**Tasks to carry out:**
- 1) Write out the part of the headway tutorial from "This is the" up to and including "same time period.".
- 2) Name every stop in the headway tutorial that is shown with 47 or 48 departures.

**Page text:**
========================================

First, we filter the am_stop_freq data frame to just stops going in one direction on the 1 train, and then we join to the original stops table, which includes a more descriptive stop_name.

one_line_stops <- am_stop_freq %>% 
    filter(route_id == "1" & direction_id == 0) %>%
    left_join(gtfs$stops, by ="stop_id") %>% 
    mutate(mean_headway_minutes = mean_headway/60)

As we can see, some stops seem to have higher headways than others, even when the train is running in the same direction. This may be counterintuitive, because we might expect the train to run through every stop the same amount of times for a given direction.

Lets inspect the stops at which headways are higher.

one_line_stops %>% 
  arrange(desc(mean_headway)) %>% 
  select(stop_name, n_departures, mean_headway) %>% 
  head() %>%
  knitr::kable()
stop_name n_departures mean_headway
Van Cortlandt Park - 242 St 30 480
238 St 31 465
231 St 31 465
Marble Hill - 225 St 31 465
215 St 34 424
207 St 35 411

And those at which headways are lower:

one_line_stops %>% 
  arrange(desc(mean_headway)) %>% 
  select(stop_name, n_departures, mean_headway) %>% 
  tail() %>%
  knitr::kable()
stop_name n_departures mean_headway
Canal St 47 306
Franklin St 47 306
Chambers St 47 306
Cortlandt St 48 300
Rector St 48 300
South Ferry 48 300

Here we can see that the 242-Van Cortland Stop, the last stop up North, in the Bronx, has noticeably higher headways (8 mins) at this time of day than the South Ferry Stop, which is at the south end of Manhattan.

Lets also plot the headways at these stops on a map to see how they are distributed across the city. First, we join the stops sf object to the 1 line’s calculated stop headways.

one_line_stops_sf <- gtfs$stops %>%
  right_join(one_line_stops, by="stop_id") 

And then use ggplot’s geom_sf to plot the headways.

one_line_stops_sf %>% 
  ggplot() + 
  geom_sf(aes(color = mean_headway_minutes)) +
  theme_bw()

On the map too, we can see that there is some variation in stop headways. During certain times of the day, the 1 train skips stops north of a certain stop in manhattan, presumably in order to turn around and provide shorter headways to stops south of that stop.

Finally, we can easily summarise what the headways are like along the entire route now, by using R’s default summary function for the vector of headways.

summary(one_line_stops$mean_headway)
#>    Min. 1st Qu.  Median    Mean 3rd Qu.    Max. 
#>   300.0   313.0   327.0   353.8   400.0   480.0

This is the same method that tidytransit uses to summarise headways along all routes in the system when we use the get_route_frequency function, which we’ll try next.

4) Map Headways By Route

Now we’ll use the get_route_frequency function to summarise transit service by route, for the same time period.

========================================

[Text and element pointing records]

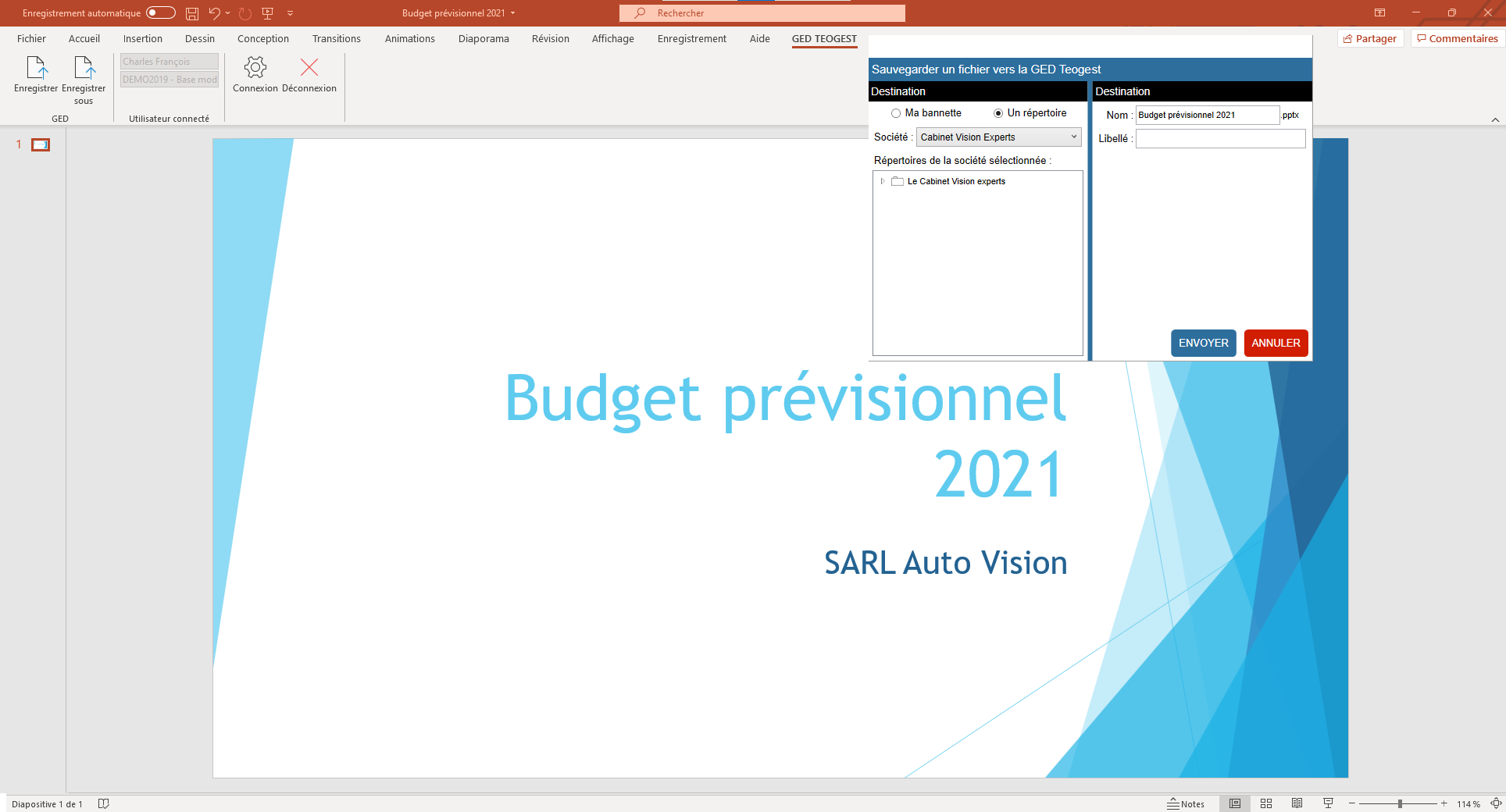Expand Le Cabinet Vision experts folder

point(883,181)
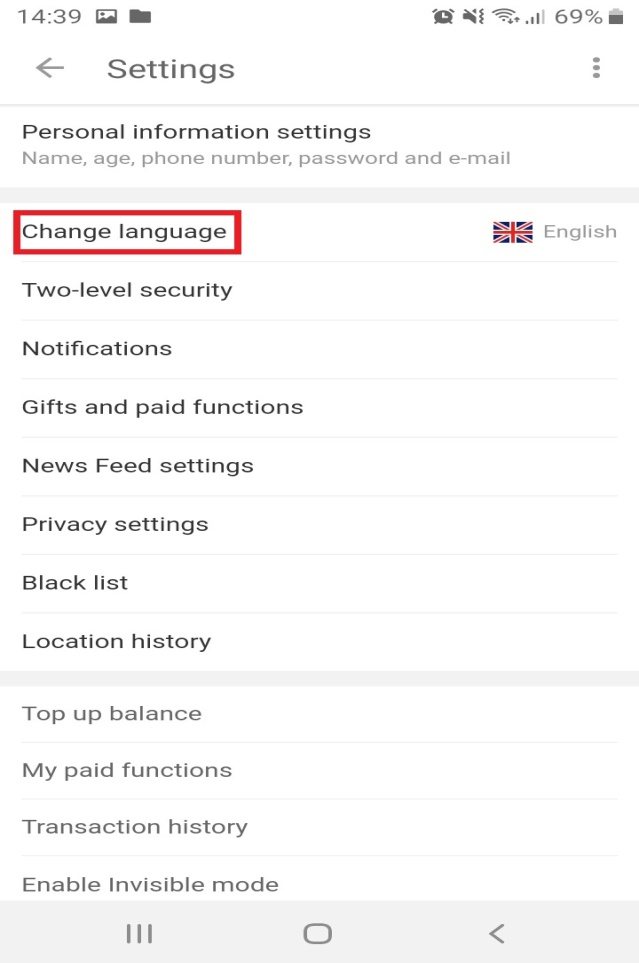Open Personal information settings
This screenshot has height=963, width=639.
click(320, 145)
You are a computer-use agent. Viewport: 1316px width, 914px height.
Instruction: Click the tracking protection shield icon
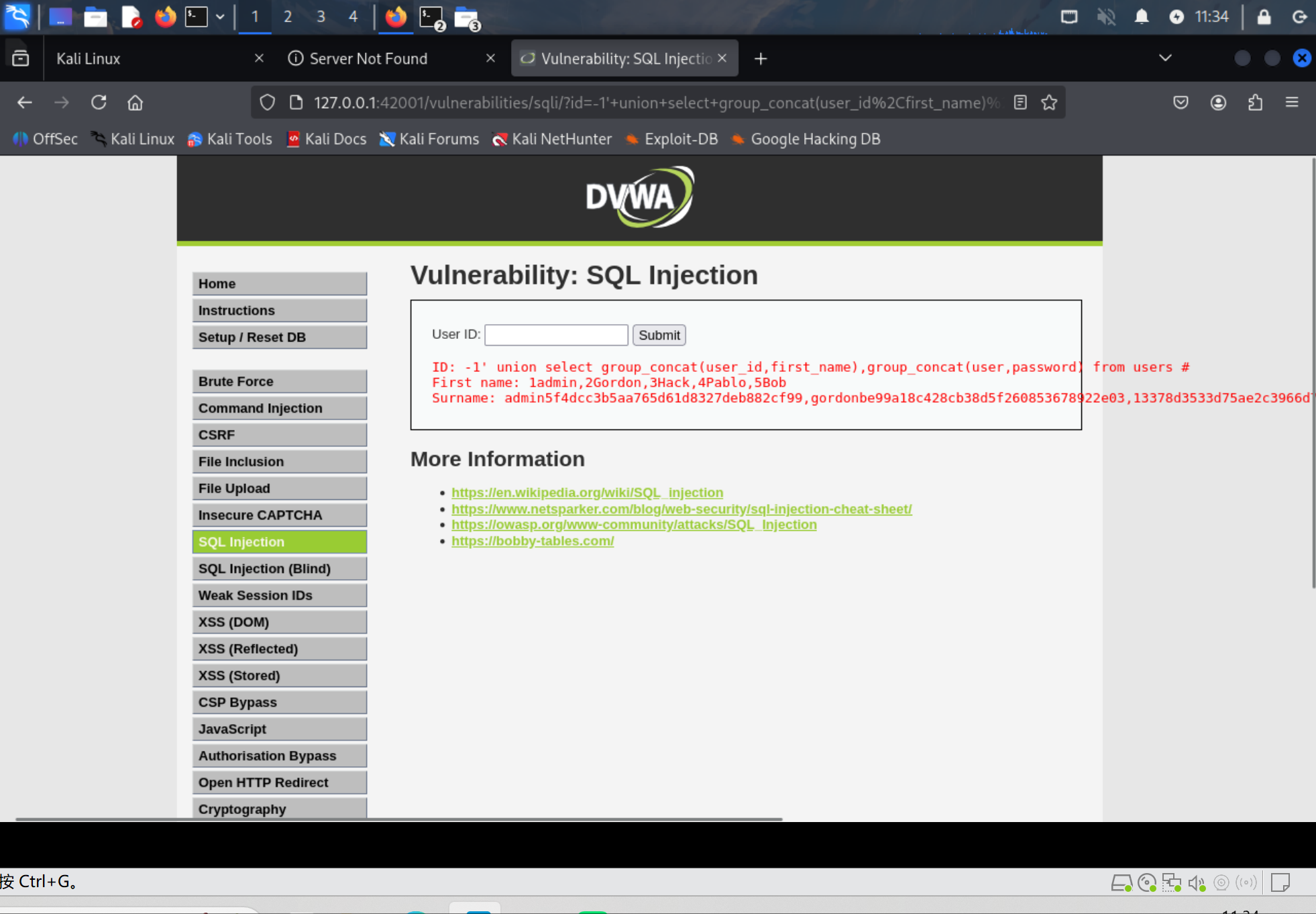coord(268,103)
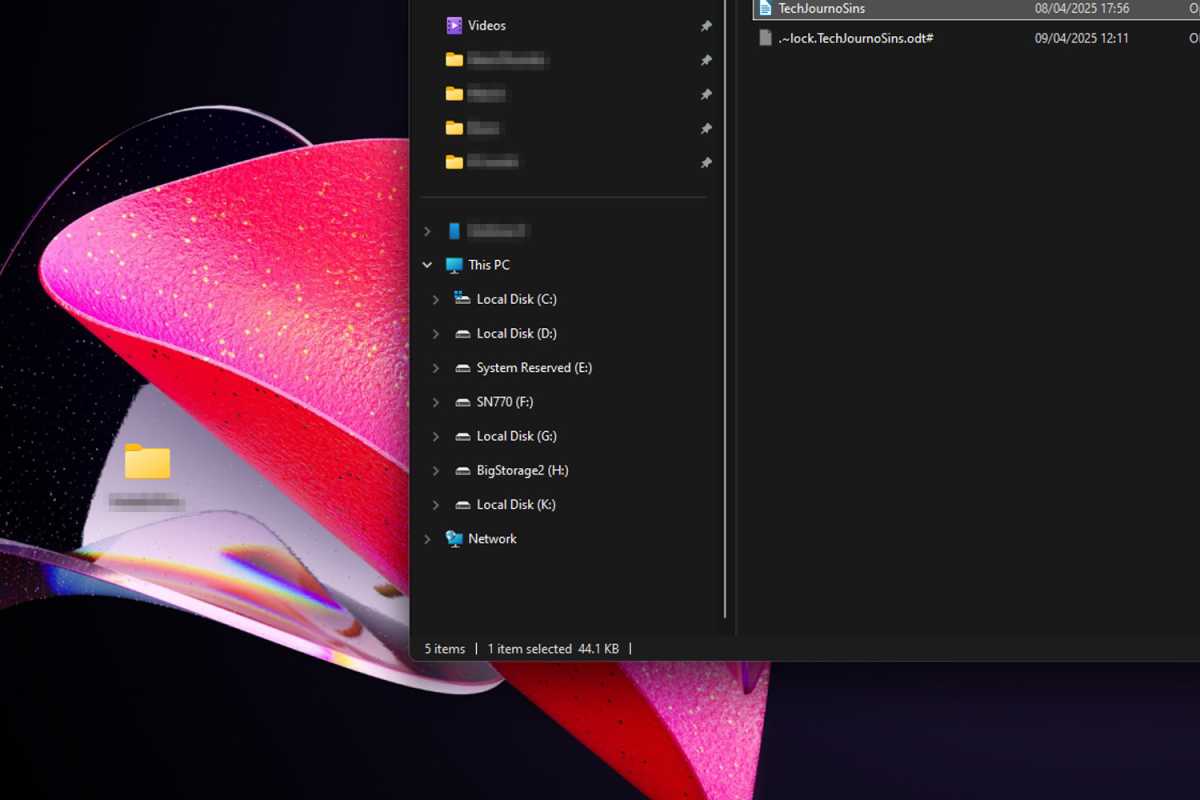Click the navigation pane scrollbar
The image size is (1200, 800).
(723, 300)
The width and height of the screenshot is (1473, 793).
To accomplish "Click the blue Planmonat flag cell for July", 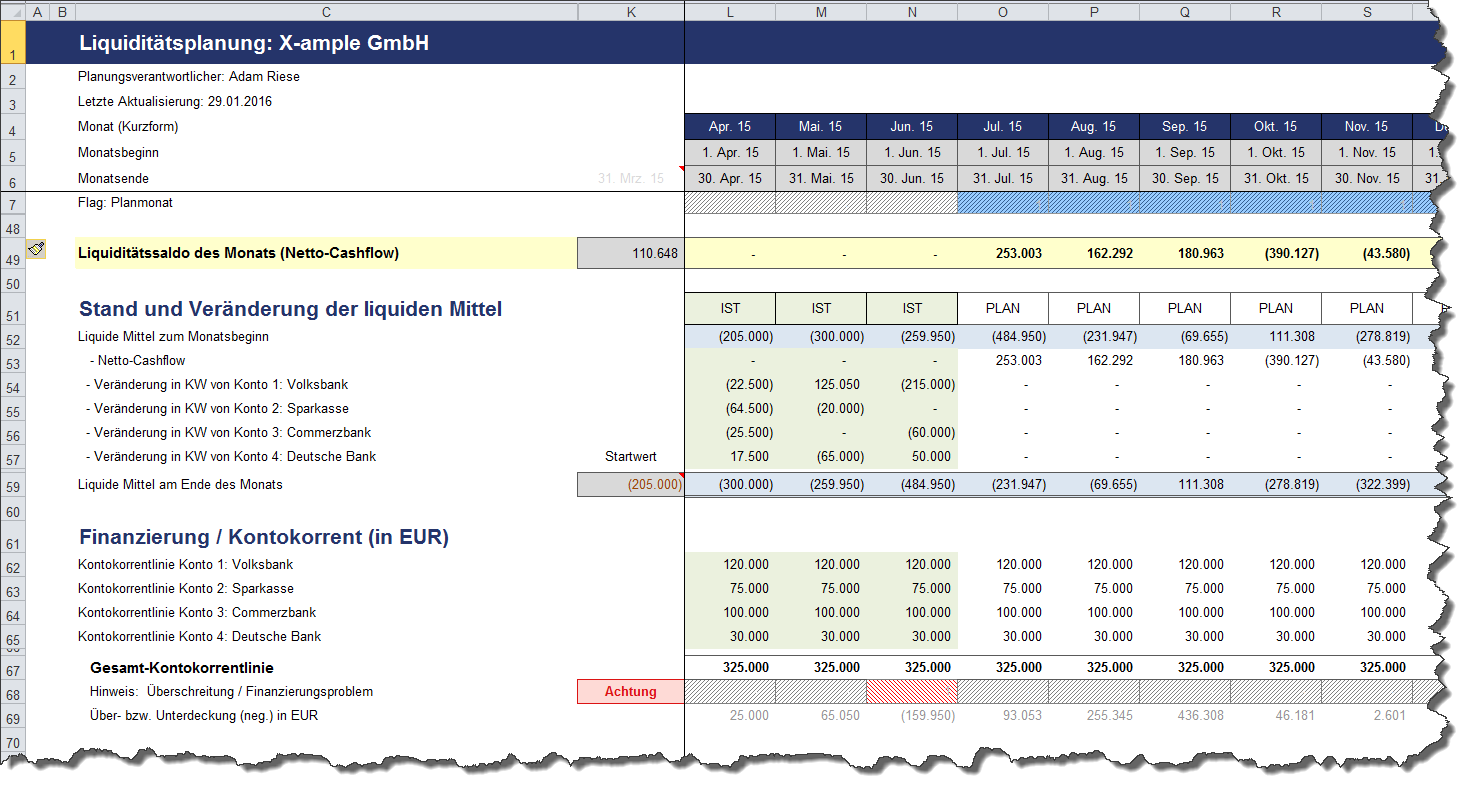I will [1002, 203].
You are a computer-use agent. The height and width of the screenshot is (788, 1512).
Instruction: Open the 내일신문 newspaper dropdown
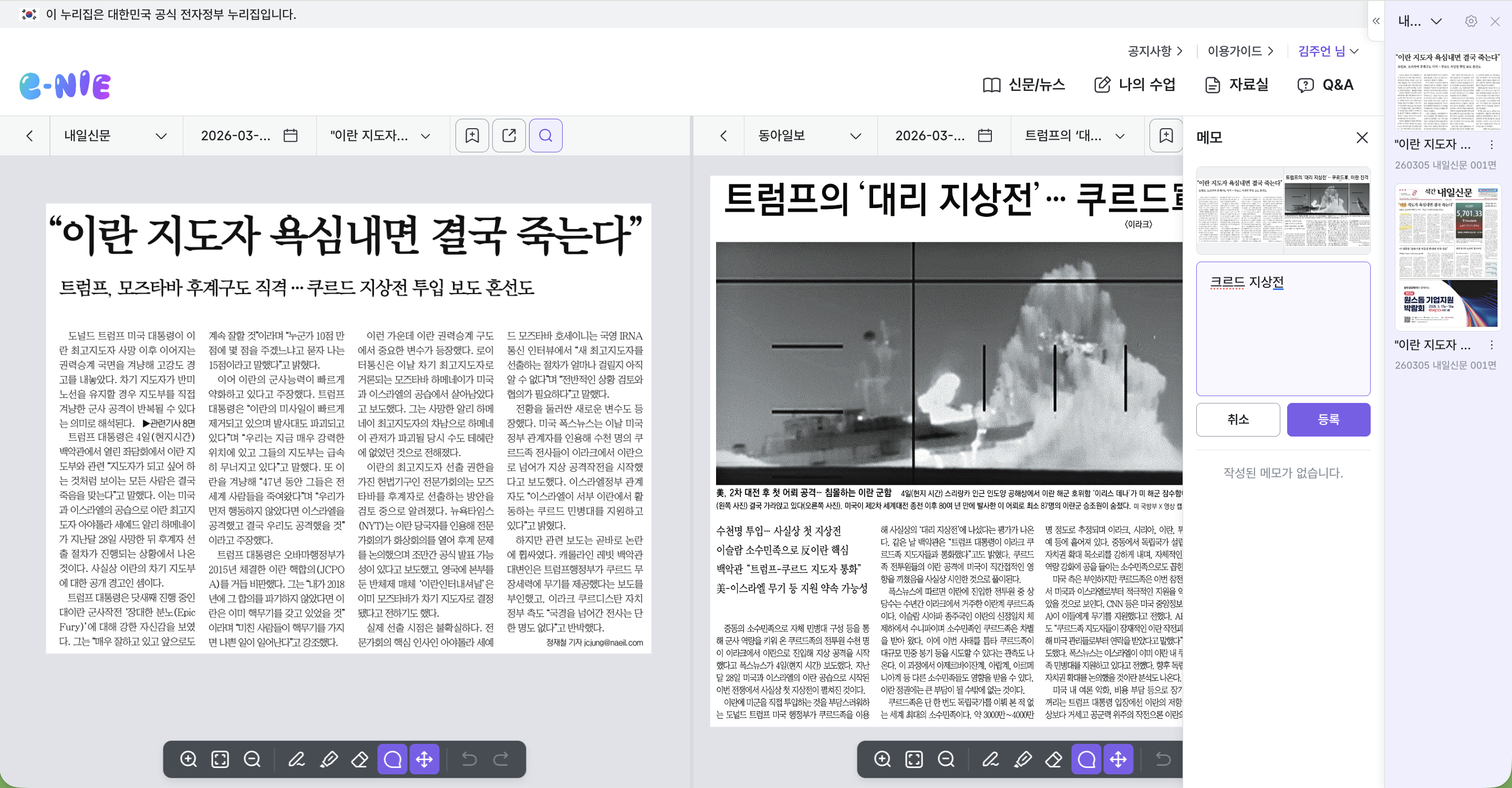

========================================

**Outputs by task:**
- 1)
This is the same method that tidytransit uses to summarise headways along all routes in the system when we use the get_route_frequency function, which we’ll try next.

4) Map Headways By Route

Now we’ll use the get_route_frequency function to summarise transit service by route, for the same time period.

- 2)
Canal St
Franklin St
Chambers St
Cortlandt St
Rector St
South Ferry